§ Exercise brief
Below are the records; copy out every line that holds the word "will".

[Collection entries]
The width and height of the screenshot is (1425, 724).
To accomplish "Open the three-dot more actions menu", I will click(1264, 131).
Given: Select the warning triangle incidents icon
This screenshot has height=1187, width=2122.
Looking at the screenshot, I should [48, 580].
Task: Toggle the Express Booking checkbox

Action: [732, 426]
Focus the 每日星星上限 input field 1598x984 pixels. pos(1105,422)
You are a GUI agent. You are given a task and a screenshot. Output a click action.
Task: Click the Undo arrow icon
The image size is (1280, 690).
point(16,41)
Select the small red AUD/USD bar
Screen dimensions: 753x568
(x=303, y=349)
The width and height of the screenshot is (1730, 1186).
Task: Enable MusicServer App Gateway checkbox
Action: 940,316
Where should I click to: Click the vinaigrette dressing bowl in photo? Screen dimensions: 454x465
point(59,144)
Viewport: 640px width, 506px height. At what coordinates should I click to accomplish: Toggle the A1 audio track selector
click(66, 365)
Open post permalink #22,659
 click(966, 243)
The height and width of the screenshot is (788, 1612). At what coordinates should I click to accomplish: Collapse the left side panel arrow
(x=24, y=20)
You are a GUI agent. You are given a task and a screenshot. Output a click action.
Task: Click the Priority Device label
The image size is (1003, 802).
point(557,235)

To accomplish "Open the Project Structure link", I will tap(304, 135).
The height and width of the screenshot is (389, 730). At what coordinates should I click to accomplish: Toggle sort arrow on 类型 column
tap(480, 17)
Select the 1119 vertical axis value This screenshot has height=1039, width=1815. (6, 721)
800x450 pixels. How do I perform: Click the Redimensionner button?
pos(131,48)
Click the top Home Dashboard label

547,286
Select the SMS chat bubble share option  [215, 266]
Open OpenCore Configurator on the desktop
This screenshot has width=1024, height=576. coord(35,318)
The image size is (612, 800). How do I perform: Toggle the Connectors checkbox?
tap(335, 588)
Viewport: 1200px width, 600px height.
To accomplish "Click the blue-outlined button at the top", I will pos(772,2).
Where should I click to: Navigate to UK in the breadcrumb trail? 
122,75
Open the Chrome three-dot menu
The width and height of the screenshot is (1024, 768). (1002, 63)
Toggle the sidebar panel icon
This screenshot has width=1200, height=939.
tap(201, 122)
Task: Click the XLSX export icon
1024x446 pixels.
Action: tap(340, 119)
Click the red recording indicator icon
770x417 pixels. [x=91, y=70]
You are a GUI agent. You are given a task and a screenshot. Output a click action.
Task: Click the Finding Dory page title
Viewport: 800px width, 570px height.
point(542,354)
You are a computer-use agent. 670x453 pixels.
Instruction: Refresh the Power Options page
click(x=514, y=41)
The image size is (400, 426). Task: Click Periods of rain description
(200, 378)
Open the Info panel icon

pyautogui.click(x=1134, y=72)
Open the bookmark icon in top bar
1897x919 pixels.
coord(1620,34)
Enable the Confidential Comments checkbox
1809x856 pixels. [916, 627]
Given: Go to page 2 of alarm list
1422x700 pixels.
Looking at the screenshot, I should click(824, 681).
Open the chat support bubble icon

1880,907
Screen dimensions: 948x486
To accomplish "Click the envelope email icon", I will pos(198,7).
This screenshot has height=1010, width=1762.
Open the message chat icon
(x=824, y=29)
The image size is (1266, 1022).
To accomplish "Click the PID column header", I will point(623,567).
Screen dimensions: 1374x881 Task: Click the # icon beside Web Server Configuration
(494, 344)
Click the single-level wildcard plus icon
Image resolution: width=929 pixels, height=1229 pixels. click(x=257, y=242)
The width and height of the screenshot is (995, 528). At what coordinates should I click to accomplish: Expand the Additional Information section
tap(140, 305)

§ Final answer
To accomplish "Open the three-dot more actions menu", I will click(1264, 131).
To accomplish "Open the Project Structure link", I will tap(304, 135).
To accomplish "Click the blue-outlined button at the top", I will pos(772,2).
To accomplish "Click the envelope email icon", I will pos(198,7).
To accomplish "Click the PID column header", I will point(623,567).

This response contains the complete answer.